Morador de Cuiabá há mais de 35 anos, o carioca Geraldo Vitorino, que no próximo mês completa 80 anos, se encaixa no perfil conservador apontado na pesquisa. Frequentador regular da mesma igreja – do Rosário, uma das mais tradicionais da Capital – há 20 anos, ele é contra a união de homossexuais e diz que só não entrou no Exército por que a mãe não permitiu, devido à morte do pai.

“Se eu entrasse provavelmente não teria mais saído. Gosto demais da farda, da noção de disciplina. Toda vida fui disciplinado”, diz.

O estudo também evidenciou que para a maioria dos chefes de família de Cuiabá a falta de diálogo e respeito é a principal causa de divórcios. Há 10 anos, problemas financeiros eram apontados na pesquisa como os principais motivos de separações.
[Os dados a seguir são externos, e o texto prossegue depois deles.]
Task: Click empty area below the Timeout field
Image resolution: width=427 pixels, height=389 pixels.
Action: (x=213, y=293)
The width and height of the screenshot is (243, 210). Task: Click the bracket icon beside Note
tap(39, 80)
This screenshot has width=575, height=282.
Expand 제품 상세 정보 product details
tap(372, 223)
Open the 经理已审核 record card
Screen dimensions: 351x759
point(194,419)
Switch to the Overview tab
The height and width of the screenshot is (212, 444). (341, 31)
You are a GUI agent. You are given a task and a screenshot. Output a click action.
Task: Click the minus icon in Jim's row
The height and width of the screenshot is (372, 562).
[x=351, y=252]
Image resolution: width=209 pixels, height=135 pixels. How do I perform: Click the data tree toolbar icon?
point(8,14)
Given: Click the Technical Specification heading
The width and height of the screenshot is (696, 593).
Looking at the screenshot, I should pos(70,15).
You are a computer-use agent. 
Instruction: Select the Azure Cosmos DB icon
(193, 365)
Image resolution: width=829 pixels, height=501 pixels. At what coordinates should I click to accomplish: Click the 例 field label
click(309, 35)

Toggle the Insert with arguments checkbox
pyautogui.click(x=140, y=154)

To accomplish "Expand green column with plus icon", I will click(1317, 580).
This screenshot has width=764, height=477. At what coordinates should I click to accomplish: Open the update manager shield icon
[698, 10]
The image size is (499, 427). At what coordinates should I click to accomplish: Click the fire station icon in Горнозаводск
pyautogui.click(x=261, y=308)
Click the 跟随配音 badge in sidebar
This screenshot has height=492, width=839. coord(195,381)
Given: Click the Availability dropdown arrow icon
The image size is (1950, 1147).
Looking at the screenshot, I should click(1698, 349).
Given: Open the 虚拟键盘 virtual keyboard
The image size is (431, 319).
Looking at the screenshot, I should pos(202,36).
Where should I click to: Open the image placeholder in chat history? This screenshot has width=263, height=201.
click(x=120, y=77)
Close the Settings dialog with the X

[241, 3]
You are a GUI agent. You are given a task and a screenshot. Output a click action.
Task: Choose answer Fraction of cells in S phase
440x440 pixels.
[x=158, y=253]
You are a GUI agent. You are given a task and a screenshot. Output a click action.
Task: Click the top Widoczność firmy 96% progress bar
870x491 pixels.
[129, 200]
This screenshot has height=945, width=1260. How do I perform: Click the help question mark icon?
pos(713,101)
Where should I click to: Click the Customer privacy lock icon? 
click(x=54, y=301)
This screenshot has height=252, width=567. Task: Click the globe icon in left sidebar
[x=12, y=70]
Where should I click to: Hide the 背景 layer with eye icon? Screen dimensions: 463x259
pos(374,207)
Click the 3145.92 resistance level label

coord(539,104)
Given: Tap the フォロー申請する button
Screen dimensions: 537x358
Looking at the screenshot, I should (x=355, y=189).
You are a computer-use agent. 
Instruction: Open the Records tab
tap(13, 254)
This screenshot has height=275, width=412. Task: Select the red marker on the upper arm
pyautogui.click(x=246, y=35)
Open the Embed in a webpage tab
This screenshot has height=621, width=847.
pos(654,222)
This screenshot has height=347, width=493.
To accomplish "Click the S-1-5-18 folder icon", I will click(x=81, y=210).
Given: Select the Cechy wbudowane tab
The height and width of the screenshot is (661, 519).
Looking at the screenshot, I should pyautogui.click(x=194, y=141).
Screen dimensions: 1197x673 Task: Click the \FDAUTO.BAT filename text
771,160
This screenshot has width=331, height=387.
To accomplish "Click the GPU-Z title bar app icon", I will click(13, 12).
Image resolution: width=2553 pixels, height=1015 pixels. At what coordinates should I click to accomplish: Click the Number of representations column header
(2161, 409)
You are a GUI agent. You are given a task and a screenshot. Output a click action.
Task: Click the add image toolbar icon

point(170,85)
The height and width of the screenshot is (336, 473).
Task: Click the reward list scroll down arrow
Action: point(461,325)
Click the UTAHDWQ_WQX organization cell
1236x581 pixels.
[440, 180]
“Isso está relacionado ao fato de, nesse período, a mulher ter conquistado mais espaço no mercado de trabalho”, argumenta Miriam.

Denominada de “Nossa Casa”, o levantamento é realizado a cada dois anos desde 1999.

O objetivo, conforme a Vetor, é traçar um diagnóstico da cidade durante o período de comemoração do aniversário de fundação de Cuiabá e também qualificar profissionais para atuarem nas atividades de pesquisa de opinião.

A cada edição, um tema especial é definido para a investigação.

Nesta edição, a maior parte dos entrevistados é mulher e tem entre 20 e 39 anos.